How many of you are hikers? Yeah me too, and I’m grateful my body can still take me places high and low. And though I’m not a fast hiker at all, I can still be guilty of the hiker mindset that Muir decries, the focus on distance and destination, more than really seeing and being where we are. For those of us who fear that if we saunter too much, we’ll never get anywhere or accomplish anything, John Muir himself stands as a helpful contradiction. If you added up all the times he spent in the mountains- his nickname was John of the Mountains- it would be measured in years, even decades. Yet this man who loved to saunter, wrote over 300 articles and 10 major books that recounted his travels, expounded his naturalist philosophy, and beckoned everyone to “Climb the mountains and get their good tidings.” Muir’s love of the high country gave his writings a spiritual quality, and his readers, be they presidents, congress men and women, or plain folks, were and are inspired and often moved to action by the enthusiasm of Muir’s unbounded love of nature.

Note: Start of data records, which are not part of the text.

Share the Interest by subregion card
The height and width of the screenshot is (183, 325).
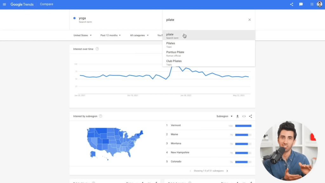click(250, 116)
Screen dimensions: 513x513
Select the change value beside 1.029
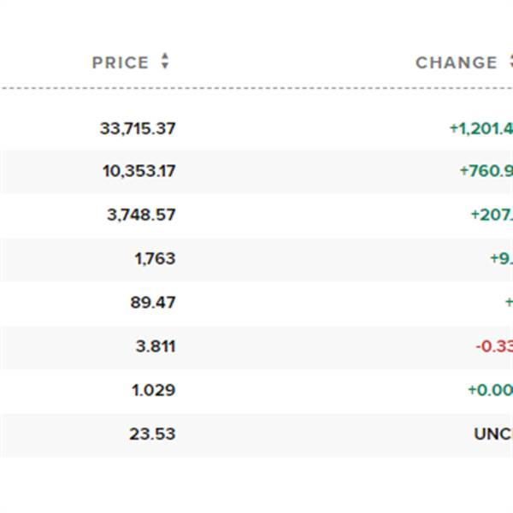(x=490, y=390)
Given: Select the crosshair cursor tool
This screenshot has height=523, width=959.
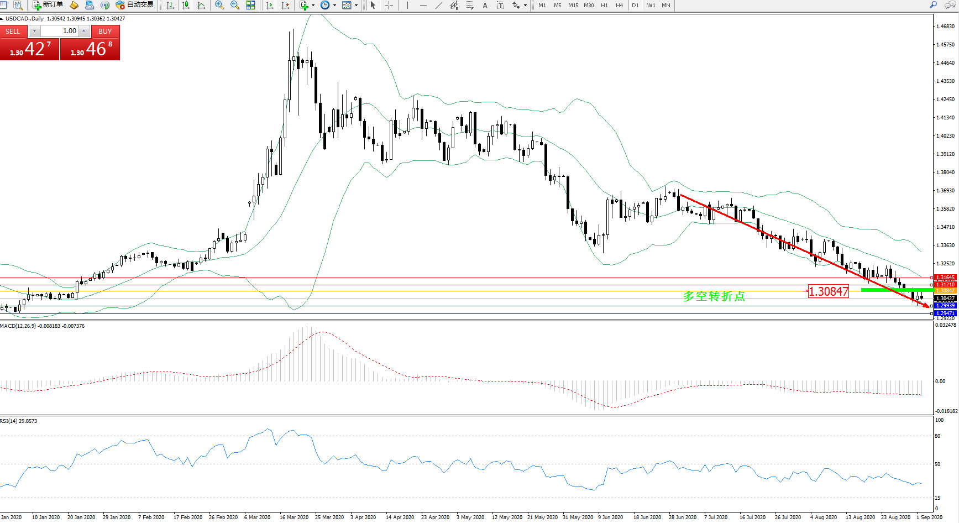Looking at the screenshot, I should tap(389, 6).
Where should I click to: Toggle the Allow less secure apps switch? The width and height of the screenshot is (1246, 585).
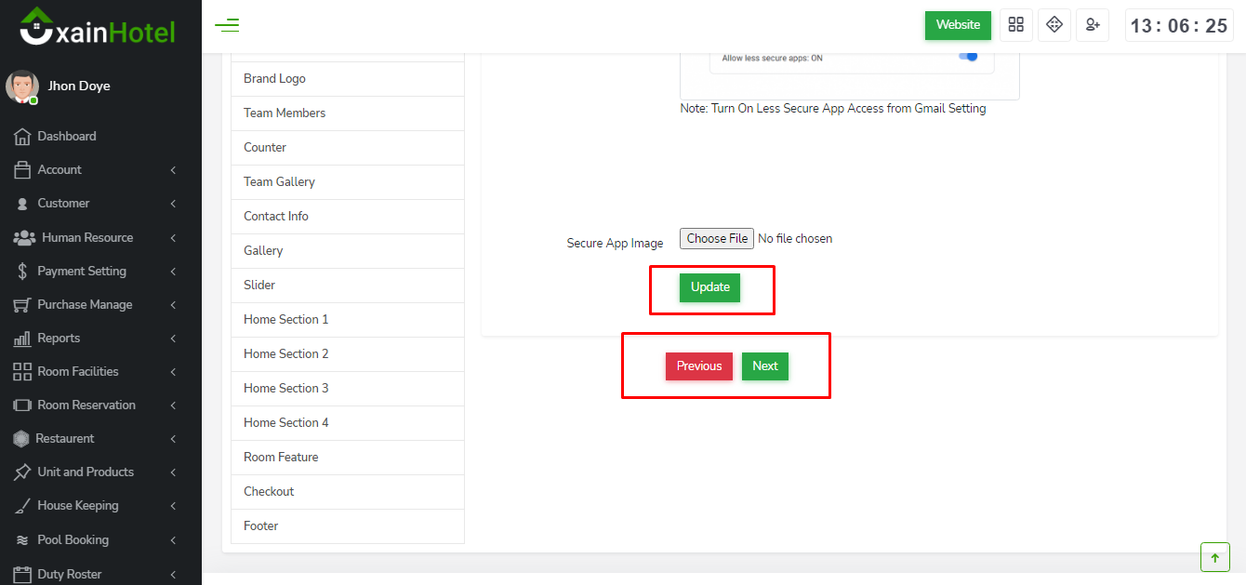(x=968, y=57)
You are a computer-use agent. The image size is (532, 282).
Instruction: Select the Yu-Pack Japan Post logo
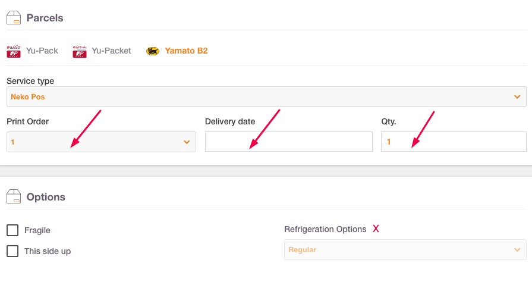pos(14,51)
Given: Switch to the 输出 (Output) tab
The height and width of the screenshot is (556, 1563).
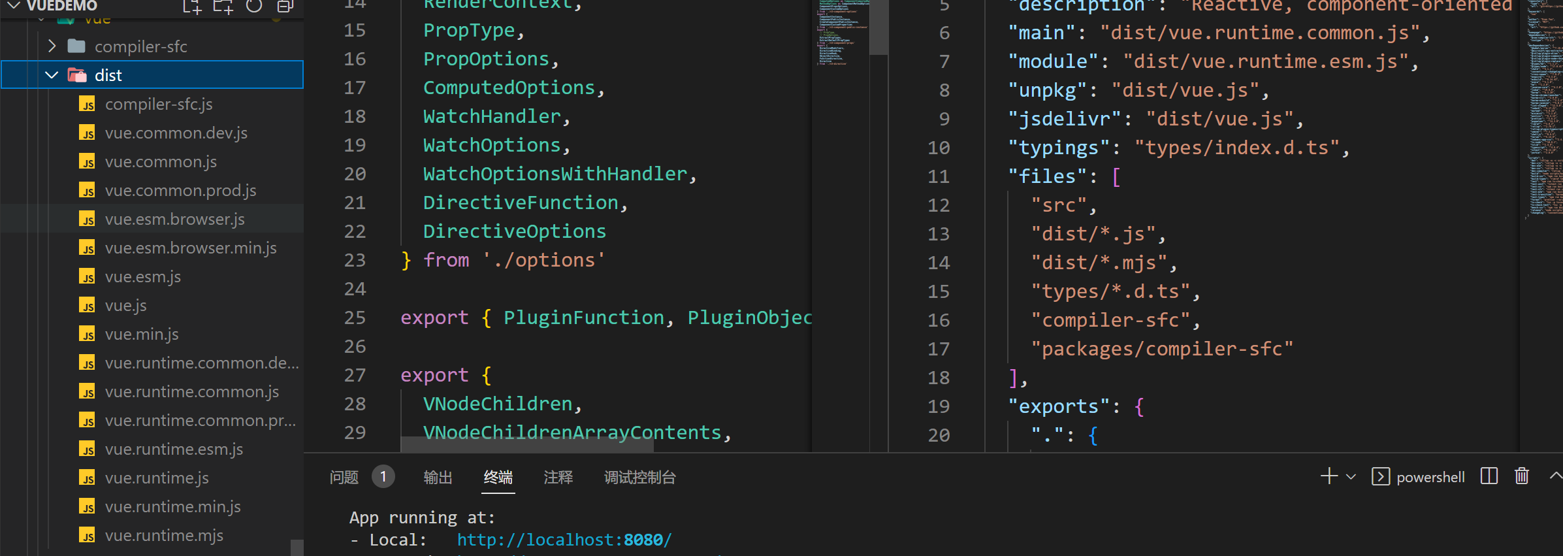Looking at the screenshot, I should (438, 478).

His other nickname was Father of the National Park System, and he is credited with the creation of the Yosemite, Sequoia, Mount Rainier, the Petrified Forest and the Grand Canyon National Parks. Not bad for a fellow that never hurried and was usually the last man to reach camp.
He saw the encroaching growth of industrialization and fought its claim to the wilderness. He knew what it meant to a person to spend time in the natural world and he wanted everyone to be able to do so. He loved the earth and all its inhabitants. His was a mystical love. “We all flow from one fountain Soul. All are expressions of one Love. God does not appear, and flow out, only from narrow chinks and round bored wells here and there in favored races and places, but God flows in grand undivided currents, shoreless and boundless over creeds and forms and all kinds of civilizations and peoples and beasts, saturating all and fountainizing all.” (Life and Letters of John Muir) “Everyone needs beauty as well as bread, Places to play in and pray in, Where nature may heal and give strength to body and soul alike.” (The Yosemite, 1912)
Today’s sermon could have easily have been about grief, the grief we need to face and feel knowing our beautiful world is in peril. And we will go there, more, another day.
But grief arises from love, And the wisest and most skillful fight to save our planet arises from love, And all that we do and all that we are is sustained by the earth- its sun, water, and nourishment- and by the simple delight we feel as we saunter along the places we love.
People here work hard, in your work lives and home lives, your church lives and your political lives. You give much, you struggle often- for life has its struggles, and still you find time to be justice seekers and peace-makers in our world.
My hope is that you will let yourself saunter along this trail of life, taking in all the beauty and love and friendship it has to offer. You will get where you need to go, we will get where we need to go, It is a beautiful world and we can save it best by savoring it, we can love ourselves into wholeness by letting earth heal us.